Dear HCN,
Perhaps after losing one
too many a battle, Steve Hinchman has lost his will to fight for
what “should be,” and now advocates for what he thinks “can be,”
given political realities and resistance from local communities
(HCN, 7/31/00: Rural Green: A new shade of activism).
Where would we be today if the early
conservationists threw in the towel when they felt resistance from
logging, ranching and mining communities? What would the West look
like today if sound science had not driven us to better manage our
forests, protect endangered species and set aside vast tracts of
lands as wilderness amid the clamor of naysayers that believed we
were locking up the land and driving away
jobs?
Wilderness remains one of the most
significant tools that conservationists have to protect wildlands.

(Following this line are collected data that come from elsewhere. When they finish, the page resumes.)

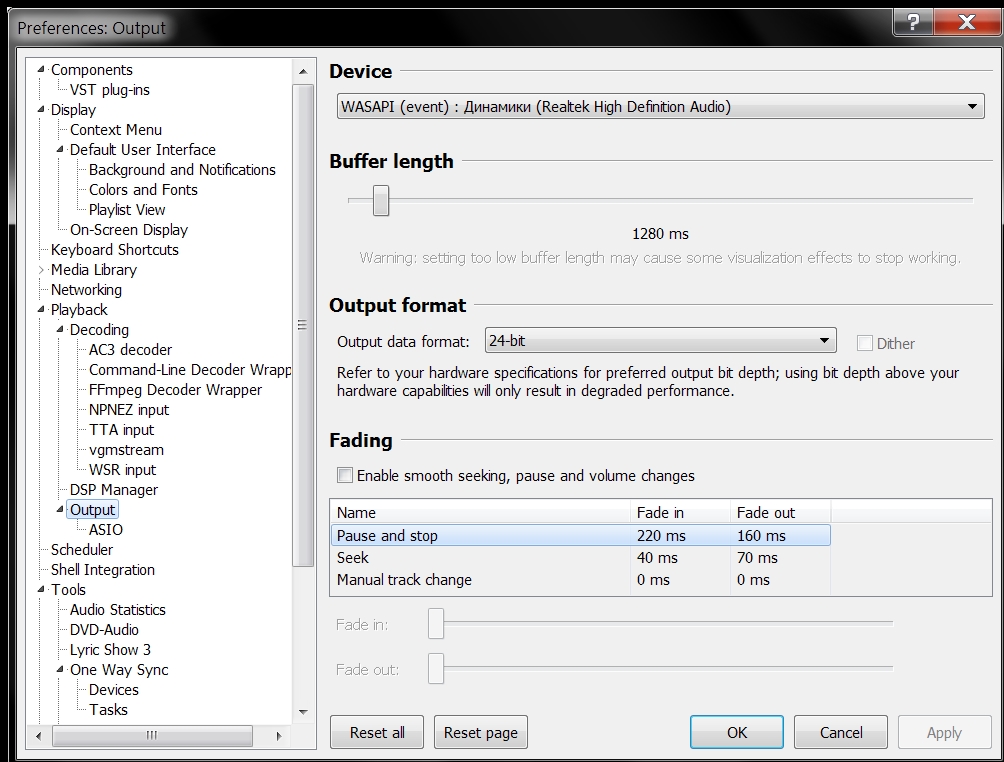Image resolution: width=1004 pixels, height=762 pixels.
Task: Click the tree scrollbar down arrow
Action: [x=304, y=712]
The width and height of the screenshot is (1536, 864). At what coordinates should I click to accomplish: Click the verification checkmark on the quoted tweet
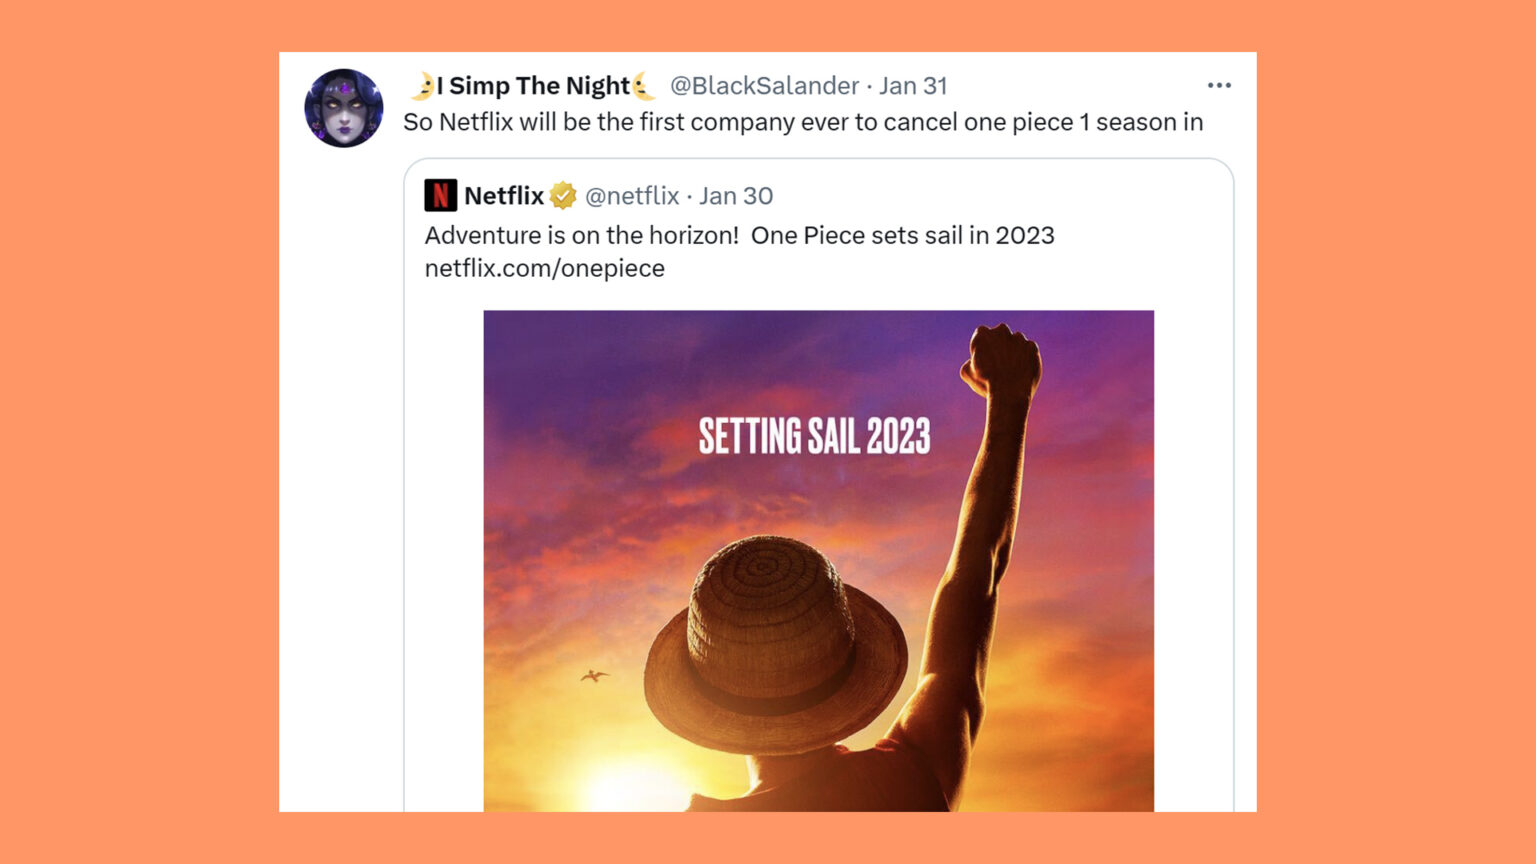tap(560, 197)

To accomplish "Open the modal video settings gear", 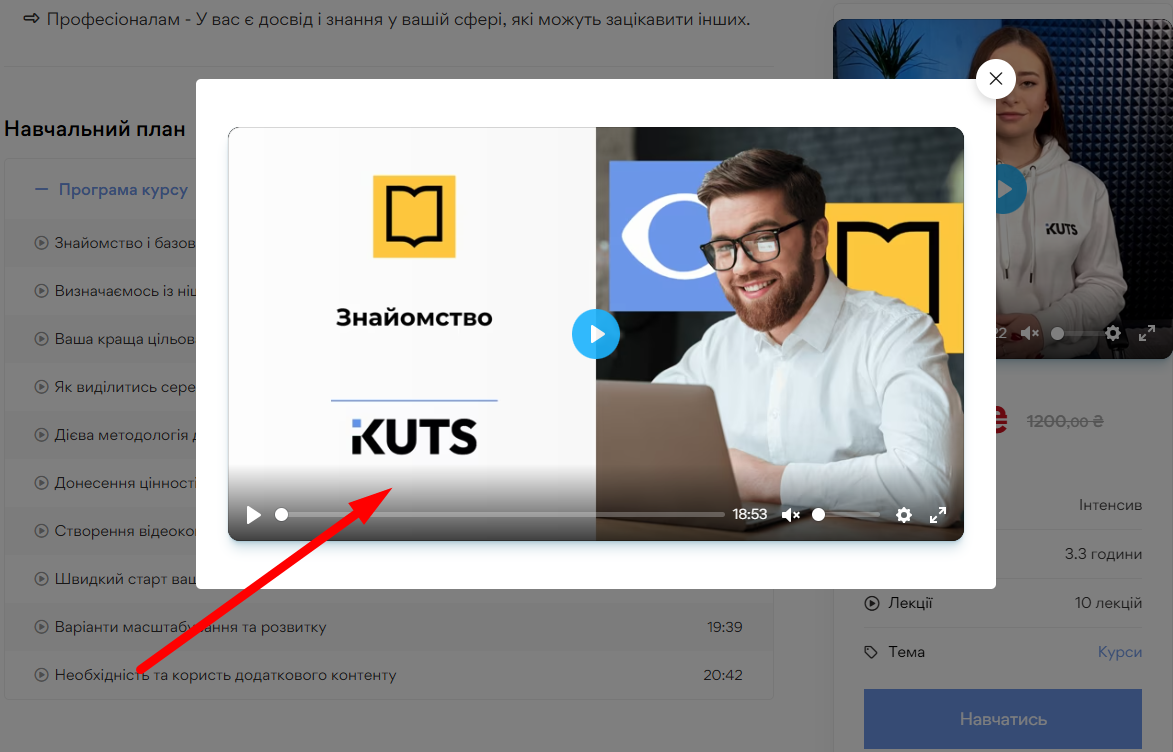I will 904,515.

By calling modern wilderness campaigns “irrelevant,” Mr. Hinchman
ignores history, while undermining the validity and dedication of
the new generation of wilderness advocates that has sprung up
around him.
Modern wilderness advocates are
working to protect networks of wildlands – places with biological
integrity and global ecological significance. Conservation
biologists agree that wilderness protection is the keystone to any
comprehensive plan to protect vast tracts of land. We must protect
the core wilderness areas and work with local landowners to buffer
and connect those places.
Wilderness remains the
greatest protection we have against poaching, erosion, invasive
weeds, catastrophic fires, sprawl, mining, clear-cuts and the
fast-buck mentality that has defaced the West for generations.
While there is certainly common ground between
conservationists and local communities that must be explored,
removing wilderness from the equation is not one of them. To say
that its time has come and gone ignores past successes and the
potential for unprecedented protection in the future.
Mr. Hinchman’s interview is provocative. But his
disregard of what has driven and continues to drive the
conservation movement gives one pause. We must continue to work
together to preserve the biological and cultural fabric that holds
this landscape together.
Edward
Sullivan
Albuquerque, New
Mexico
The writer is executive director of the New Mexico Wilderness Alliance.
This article appeared in the print edition of the magazine with the headline Wilderness is the key.